Oppure il tremore può essere l’effetto collaterale di farmaci comunemente prescritti quali ad esempio, gli antidepressivi come gli inibitori selettivi della ricaptazione della serotonina (SSRI), i triciclici e il litio; i farmaci per l’asma, quali terbutalina e teofillina; e i cortisonici, come il prednisone. In questi casi, può essere sufficiente ridurre la dose di questi medicinali, o sospenderli,  per attenuare o far scomparire il tremore.
Altra possibile causa di tremore è l’ipertiroidismo (quando la tiroide, a causa di una malattia, funziona in eccesso). In questo caso, oltre al tremore sono presenti anche altri sintomi, come l’aumento della frequenza cardiaca, anche a riposo, la tendenza ad avere diarrea, il nervosismo e, talora, gli occhi divengono sporgenti. Mediante degli esami del sangue appropriati si può confermare la diagnosi.
Due altri tipi di tremore, relativamente comuni, sono il Tremore Essenziale (TE) e il Morbo di Parkinson (MP). Nelle persone anziane, ma anche in quelle giovani, quando compare il tremore la preoccupazione maggiore è di essere affetti da morbo di Parkinson, ma, in realtà, il tremore essenziale è molto più comune.
Tuttavia non è particolarmente  difficile capire la differenza. Il Tremore Essenziale compare anche nelle persone giovani (mentre nel  MP, almeno in quello non familiare, l’età di comparsa è più avanzata); è sin dall’inizio bilaterale (mentre nel MP è colpito all’esordio della malattia  un solo lato); è più evidente quando una persona è in azione e si riduce o scompare con il riposo. Nel TE il tremore può comparire quando si compiono azioni comuni nella pratica quotidiana, come scrivere un biglietto o versare acqua in un bicchiere. Paradossalmente il TE si riduce con l’assunzione di piccole quantità di alcool (che ovviamente non può essere considerato come la cura).  Al  contrario, nel MP, i tremori sono presenti a riposo, per esempio quando una persona è seduta con le mani in grembo inizia a tremare e sembra che stia arrotolando pillole o contando monete. Ma quando si allunga per afferrare o tenere qualcosa, il tremore si riduce o si ferma.
Inoltre nel TE non compaiono altri disturbi neurologici, mentre nel Morbo di Parkinson  vi sono altri importanti sintomi che sono invece assenti nel TE, soprattutto la rigidità degli arti  e la lentezza e la povertà dei movimenti (bradicinesia, ipocinesia). Se, ad esempio, in una persona colpita da MP si tenta di flettere e poi estendere passivamente la mano sul polso si incontra una certa resistenza, pari a quella di un tubo di plastica dura. I movimenti divengono lenti, la scrittura diviene minuta e tremolante (micrografia) e anche la deambulazione diventa più impacciata (“a piccoli passi”) e perde le oscillazioni naturali delle braccia. Inoltre, nelle persone con Parkinson si modifica la normale espressione facciale, che perde la capacità mimica,  e sembra che queste persone non riescano a sorridere. Spesso lamentano anche una certa perdita dell’olfatto, un’abbondante salivazione e una maggiore tendenza alla stipsi rispetto al solito.

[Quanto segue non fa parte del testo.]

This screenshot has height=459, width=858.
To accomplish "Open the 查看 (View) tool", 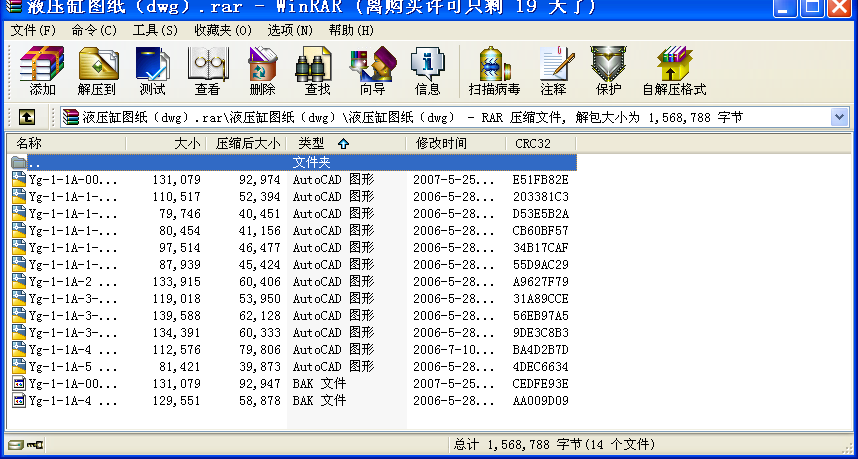I will [207, 71].
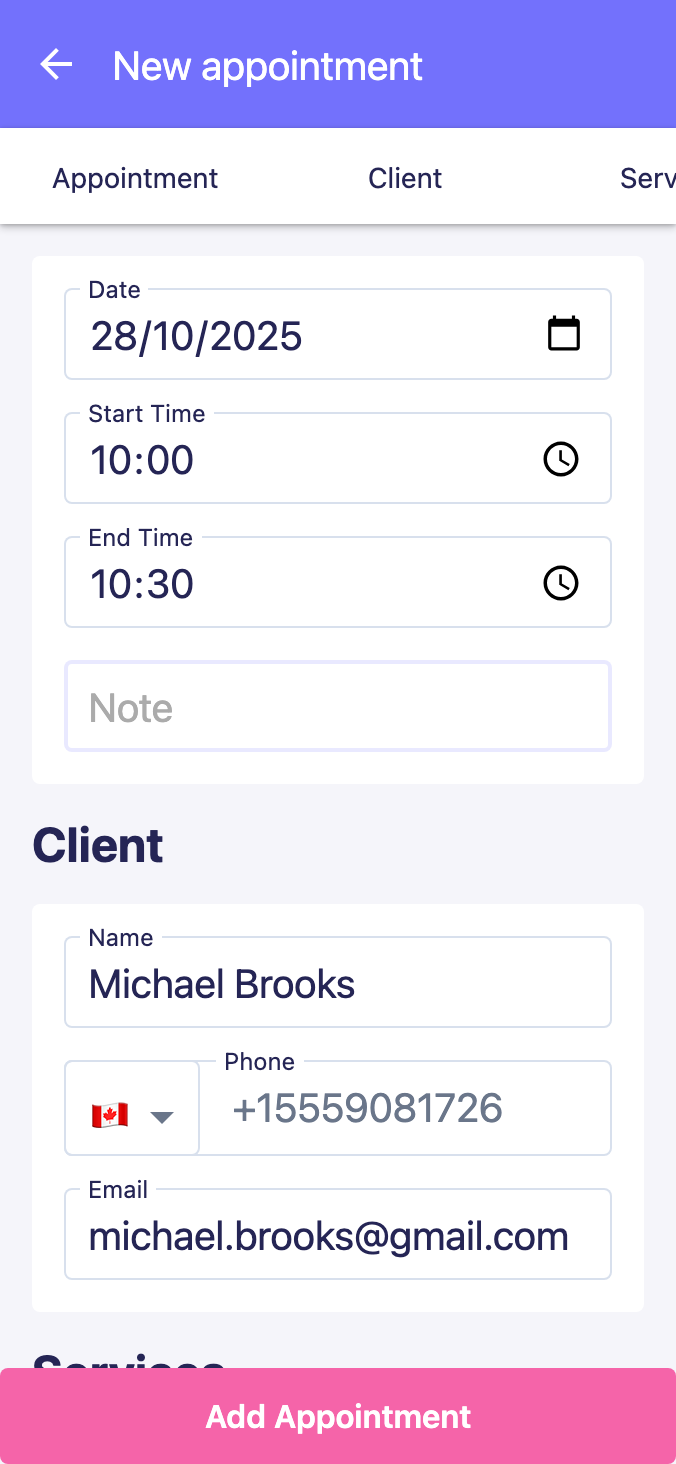Switch to the Client tab
Image resolution: width=676 pixels, height=1464 pixels.
click(x=405, y=178)
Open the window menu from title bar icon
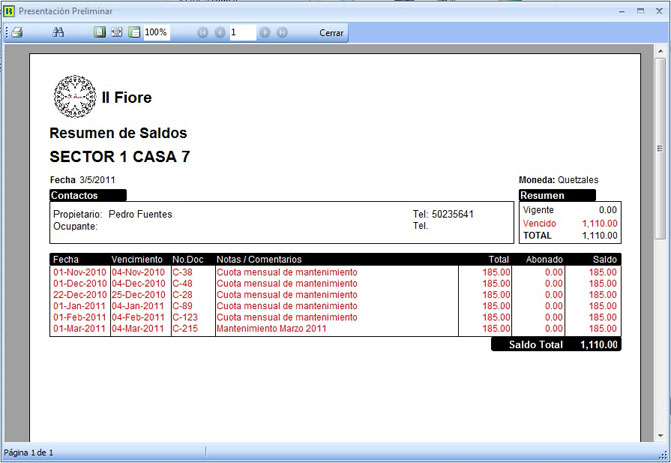671x463 pixels. 9,10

Vi sono poi altre cause, per fortuna, assai più rare di tremore legate a malattie neurologiche. Il neurologo è lo specialista di riferimento. Dopo una raccolta accurata della storia clinica, una visita neurologica e con il supporto di alcuni esami diagnostici è possibile giungere ad una diagnosi e prescrivere un’adeguata terapia che permette, nella maggior parte dei casi, un deciso miglioramento del quadro clinico.